Direttive #Include e #Define
Parliamo di direttive.
Parliamo precisamente delle due direttive include e define.
Una direttiva fornisce un comando al preprocessore.
Questo comando è preceduto, per essere riconosciuto come direttiva, dal carattere hash.
Le due direttive che prenderemo in considerazione sono include e define.
La direttiva include prevede un parametro compreso tra i simboli maggiore e minore oppure tra doppi apici, e questo parametro rappresenta il nome di un file.
Il preprocessore, cosa fa?
Cerca il file in una determinata dai directory, che viene definita all'interno della configurazione del sistema, ne copia contenuto senza interpretarlo nel file di testo del programma, e quindi compone un nuovo testo del programma, che è dato dall'unione del testo del programma più, appunto, il file che è andato a leggere attraverso la direttiva include.
Ed è poi questo risultato che viene passato al compilatore.
Se il nome del file è compreso tra i simboli maggiore e minore, la ricerca avviene all'interno della directory in cui si trovano tutti i file di intestazione della libreria standard, che ha una directory stabilita, normalmente, da configurazioni di sistema, per esempio, per Linux
o Unix, la directory normalmente è slash usr slash include.
Se, invece, il nome del file è compreso tra doppi apici, la ricerca avviene all'interno della directory in cui sta avvenendo la compilazione, quindi, la directory in cui si trova il file di testo contenente il codice C, se parliamo appunto di linguaggio C, oppure possiamo specificare, attraverso un'opportuna sintassi, altre directory a partire da quella in cui siamo, quindi sottodirectory oppure directory padre o, quindi, la gerarchia insomma, possiamo navigare all'interno della gerarchia delle directory.

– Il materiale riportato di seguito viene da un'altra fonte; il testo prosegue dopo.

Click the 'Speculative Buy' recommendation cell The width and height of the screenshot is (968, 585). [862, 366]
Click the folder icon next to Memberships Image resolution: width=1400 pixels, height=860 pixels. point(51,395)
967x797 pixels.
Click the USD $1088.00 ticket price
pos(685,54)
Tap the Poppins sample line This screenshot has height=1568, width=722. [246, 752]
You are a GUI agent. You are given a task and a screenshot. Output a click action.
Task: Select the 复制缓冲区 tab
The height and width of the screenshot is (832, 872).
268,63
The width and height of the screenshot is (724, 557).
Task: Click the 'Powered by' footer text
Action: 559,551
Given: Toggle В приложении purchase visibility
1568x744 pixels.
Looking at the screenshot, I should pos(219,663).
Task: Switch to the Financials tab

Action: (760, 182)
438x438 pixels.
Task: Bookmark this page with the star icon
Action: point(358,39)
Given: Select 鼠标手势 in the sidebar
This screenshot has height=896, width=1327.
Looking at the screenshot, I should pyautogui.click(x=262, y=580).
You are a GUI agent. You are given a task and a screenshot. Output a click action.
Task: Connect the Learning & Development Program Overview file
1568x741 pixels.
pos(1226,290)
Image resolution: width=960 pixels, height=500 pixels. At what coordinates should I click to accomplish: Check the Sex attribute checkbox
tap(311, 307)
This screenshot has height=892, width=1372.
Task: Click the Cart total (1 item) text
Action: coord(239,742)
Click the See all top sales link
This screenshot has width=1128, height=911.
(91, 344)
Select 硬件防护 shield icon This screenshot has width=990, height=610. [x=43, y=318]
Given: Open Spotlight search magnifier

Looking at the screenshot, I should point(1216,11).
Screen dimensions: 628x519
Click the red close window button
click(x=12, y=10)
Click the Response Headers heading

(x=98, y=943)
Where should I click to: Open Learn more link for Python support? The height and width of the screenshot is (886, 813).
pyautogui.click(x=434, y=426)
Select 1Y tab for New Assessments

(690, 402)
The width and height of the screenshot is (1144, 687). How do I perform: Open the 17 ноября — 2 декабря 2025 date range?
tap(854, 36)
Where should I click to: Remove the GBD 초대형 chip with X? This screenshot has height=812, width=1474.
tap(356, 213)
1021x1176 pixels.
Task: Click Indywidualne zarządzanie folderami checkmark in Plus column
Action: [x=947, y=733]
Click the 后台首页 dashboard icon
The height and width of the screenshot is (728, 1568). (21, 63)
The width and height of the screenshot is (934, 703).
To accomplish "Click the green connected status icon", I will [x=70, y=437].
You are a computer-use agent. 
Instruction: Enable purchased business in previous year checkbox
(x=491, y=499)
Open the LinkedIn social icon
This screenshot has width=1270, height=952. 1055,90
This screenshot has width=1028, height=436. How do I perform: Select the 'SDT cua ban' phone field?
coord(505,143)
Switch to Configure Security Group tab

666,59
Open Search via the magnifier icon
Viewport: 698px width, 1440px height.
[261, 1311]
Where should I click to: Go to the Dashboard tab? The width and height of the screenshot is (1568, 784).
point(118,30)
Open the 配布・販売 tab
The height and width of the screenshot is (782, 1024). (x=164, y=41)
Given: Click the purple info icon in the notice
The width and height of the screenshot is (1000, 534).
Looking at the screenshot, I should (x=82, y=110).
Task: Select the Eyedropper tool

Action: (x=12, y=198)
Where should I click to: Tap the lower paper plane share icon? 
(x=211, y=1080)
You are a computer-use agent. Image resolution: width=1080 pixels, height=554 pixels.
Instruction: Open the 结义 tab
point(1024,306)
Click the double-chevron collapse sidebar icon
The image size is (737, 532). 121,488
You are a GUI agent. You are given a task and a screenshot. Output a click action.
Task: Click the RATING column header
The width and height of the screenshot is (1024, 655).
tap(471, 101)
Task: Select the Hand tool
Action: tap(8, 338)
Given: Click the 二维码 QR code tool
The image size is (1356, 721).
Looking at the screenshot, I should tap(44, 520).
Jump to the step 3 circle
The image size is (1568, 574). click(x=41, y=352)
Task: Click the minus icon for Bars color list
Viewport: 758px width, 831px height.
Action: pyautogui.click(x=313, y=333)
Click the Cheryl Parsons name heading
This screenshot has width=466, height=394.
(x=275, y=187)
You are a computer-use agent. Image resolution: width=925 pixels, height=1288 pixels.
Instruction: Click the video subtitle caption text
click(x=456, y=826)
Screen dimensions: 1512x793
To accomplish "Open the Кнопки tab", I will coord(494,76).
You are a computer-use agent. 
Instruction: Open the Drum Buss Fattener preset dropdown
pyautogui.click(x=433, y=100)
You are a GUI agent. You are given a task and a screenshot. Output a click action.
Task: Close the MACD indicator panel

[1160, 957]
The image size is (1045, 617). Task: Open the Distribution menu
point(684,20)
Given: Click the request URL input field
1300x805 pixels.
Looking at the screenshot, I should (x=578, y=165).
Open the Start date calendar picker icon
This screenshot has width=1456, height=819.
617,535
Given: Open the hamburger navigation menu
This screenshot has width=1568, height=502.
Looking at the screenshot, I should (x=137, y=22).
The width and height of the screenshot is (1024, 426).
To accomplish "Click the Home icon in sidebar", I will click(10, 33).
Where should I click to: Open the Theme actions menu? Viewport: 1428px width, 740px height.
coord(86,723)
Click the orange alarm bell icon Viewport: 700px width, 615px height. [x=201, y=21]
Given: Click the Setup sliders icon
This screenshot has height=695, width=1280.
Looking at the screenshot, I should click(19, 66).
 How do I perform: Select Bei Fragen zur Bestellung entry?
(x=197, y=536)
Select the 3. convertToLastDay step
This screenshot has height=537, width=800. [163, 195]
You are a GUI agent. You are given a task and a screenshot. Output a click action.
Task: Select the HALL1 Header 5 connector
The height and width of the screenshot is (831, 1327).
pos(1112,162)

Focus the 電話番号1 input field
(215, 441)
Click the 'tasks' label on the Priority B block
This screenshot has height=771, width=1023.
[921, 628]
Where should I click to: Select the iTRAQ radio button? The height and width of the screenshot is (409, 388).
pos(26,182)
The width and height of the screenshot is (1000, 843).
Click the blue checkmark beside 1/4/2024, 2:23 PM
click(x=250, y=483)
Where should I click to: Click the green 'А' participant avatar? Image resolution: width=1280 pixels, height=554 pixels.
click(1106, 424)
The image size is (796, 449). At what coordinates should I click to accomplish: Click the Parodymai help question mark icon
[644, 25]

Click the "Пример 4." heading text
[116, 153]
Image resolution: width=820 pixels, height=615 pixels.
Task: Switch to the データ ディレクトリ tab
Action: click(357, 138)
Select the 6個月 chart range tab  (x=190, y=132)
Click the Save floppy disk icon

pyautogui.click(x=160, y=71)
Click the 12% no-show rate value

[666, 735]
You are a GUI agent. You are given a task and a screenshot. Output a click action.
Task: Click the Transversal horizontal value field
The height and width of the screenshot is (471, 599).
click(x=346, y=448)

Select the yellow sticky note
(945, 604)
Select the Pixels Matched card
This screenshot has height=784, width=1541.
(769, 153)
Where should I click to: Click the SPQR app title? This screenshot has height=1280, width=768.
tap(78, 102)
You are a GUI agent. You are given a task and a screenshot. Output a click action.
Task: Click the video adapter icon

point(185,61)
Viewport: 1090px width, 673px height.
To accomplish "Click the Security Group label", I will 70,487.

Grazie al preprocessore, quindi, che cosa succede?
Il compilatore si deve trovare automaticamente le dichiarazioni di tutte le funzioni utilizzate all'interno del file sorgente, cioè noi definiamo un nuovo file sorgente unione di quello che abbiamo unito con la direttiva include e del programma che abbiamo scritto, e quindi può essere che abbiamo degli errori dovuti al mancato inserimento di tutti i file di intestazione necessari, sostanzialmente non tutto viene e non tutte le variabili che vengono usate sono state definite.
Quindi, in questo caso, nel caso in cui manchi qualcosa, avremo un errore del tipo implicit declaration of nome_funzione, cioè quella funzione non è stata dichiarata nel modo corretto, manca qualcosa, quindi bisogna fare attenzione a questo aspetto.
La direttiva, invece, define serve a introdurre una macro, cioè, ovvero, un simbolo.
Vediamo che cosa si intende.
Innanzitutto, partiamo dalla sintassi.
La sintassi è la seguente: hash define, nome della macro e il valore della macro.
I nomi delle macro sono sempre scritti con lettere maiuscole, e questo per convenzione.
Quindi, il preprocessore ogni volta che incontra nome della macro, sostituisce al simbolo il corrispondente valore, e non verifica la correttezza sintattica del risultato.
Cosa vuol dire?
Vuol dire che se io vado a dare le due direttive, include e std i o, quindi, standard input-output, quindi tutte le funzioni che sono in quel file, std i o punto h, vengono incluse all'interno del codice sorgente, e poi vado a dare un'altra direttiva, define ULTIMO 30, vediamo che all'interno del programma, cosa accade?
Accade che ho un ciclo da 0 a, fino a dove?
Fino a ULTIMO, cioè fino a 30 non compreso perché ad ULTIMO ho sostituito quello che ho dato nella definizione di macro ULTIMO, e quindi vado poi a stampare il numero i, cioè il numero che ho nel mio ciclo in quel momento, ed è il massimo valore, ed il massimo valore, invece, che posso raggiungere è 30, cioè ULTIMO.
Quindi, fondamentalmente, si tratta di definire di dare ad una variabile, ad una variabile, un valore che poi viene richiamato all'interno del programma, senza doverlo specificare ulteriormente.